▶ [Work order] Continue the article on the EU's new economic governance rules from the point where it stops.

▶ [Exercise passage]
▼▼▼

He pointed out that the new strictures could actually inhibit countries' ability to engage in emergency public spending as many did in the immediate months after the economic crisis hit, which prevented the downturn from turning into a full-throated depression. He is also critical of the leeway Germany won in its ability to rack up what some view as dangerous trade surpluses, arguing that this was what "lay at the heart of the ongoing economic crisis."

He compared the new oversight and sanction regime to the command-and-control economic policies Beijing attempts.

"The Council's approach of decreeing economic outcomes assumes levels of government control over economic outcomes that does not even exist in China, leave alone free-market European economies," he said.

UK extracts exception again

Diplomats from the UK have repeatedly issued statements over the last few months saying that even as the euro area moves forward with so deep a level of economic integration, how "very relaxed" they are, as London with its pound is supposed to sit aloof outside the eurozone and, under the new rules, is also not subject to the massive fines that are the whip within the powerful economic governance system.

But in an indication of how profound the changes are for all states, the country's emissaries have in recent weeks been fighting a quiet but often difficult fight to ensure that Britain be exempted from much of the new architecture.

One UK diplomat in a rare, private moment of frankness, referring to the obsession of British eurosceptics regarding supposed EU regulations outlawing bendy bananas and smoky-bacon flavoured crisps, recently joked with an advisor to the German finance ministry: "If the likes of Ukip and the Daily Express only knew what is on the table!"

The budgetary surveillance rules and one of the new laws within the Six Pack, establishing a "European fiscal framework", have been the focus of this rear-guard action, as they cover not just eurozone countries, but the whole of the EU.

▲▲▲

Pixel coordinate grounding data
▼▼▼

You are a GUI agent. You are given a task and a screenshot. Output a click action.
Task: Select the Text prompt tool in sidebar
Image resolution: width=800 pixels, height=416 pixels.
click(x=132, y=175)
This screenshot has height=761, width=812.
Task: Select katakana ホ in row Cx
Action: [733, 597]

▲▲▲

▶ [The answer]
Even without involving fines being applied to Britain, the budgetary oversight and fiscal framework rules, which affect decision-making on how much spending can increase, according to UK diplomats infringe on British sovereignty.

The UK already has an independent Office of Budget Responsibility, which is supposed to ensure domestically the same fiscal discipline as much of what the new EU rules hope to achieve across the bloc, so London says that in effect little would change even had they lost this battle, as the country is already largely in compliance. The matter is instead "a point of principle" according to one source.

"We don't agree with the EU setting our rules."

Under the EU Treaty, while other states must "avoid" excessive deficits, the UK has a dedicated protocol that notes that the country is only to "endeavour to avoid" such situations.

This all-important word - "endeavour" - was the source of British diplomats' victory.

Unlike many eurozone states that have fumed publicly over elements of the proposals, British lawyers and diplomats have without a sound worked tirelessly to convince the commission that as a result of the protocol and its decisive word "endeavour" they are exempt from the fiscal framework and budgetary oversight.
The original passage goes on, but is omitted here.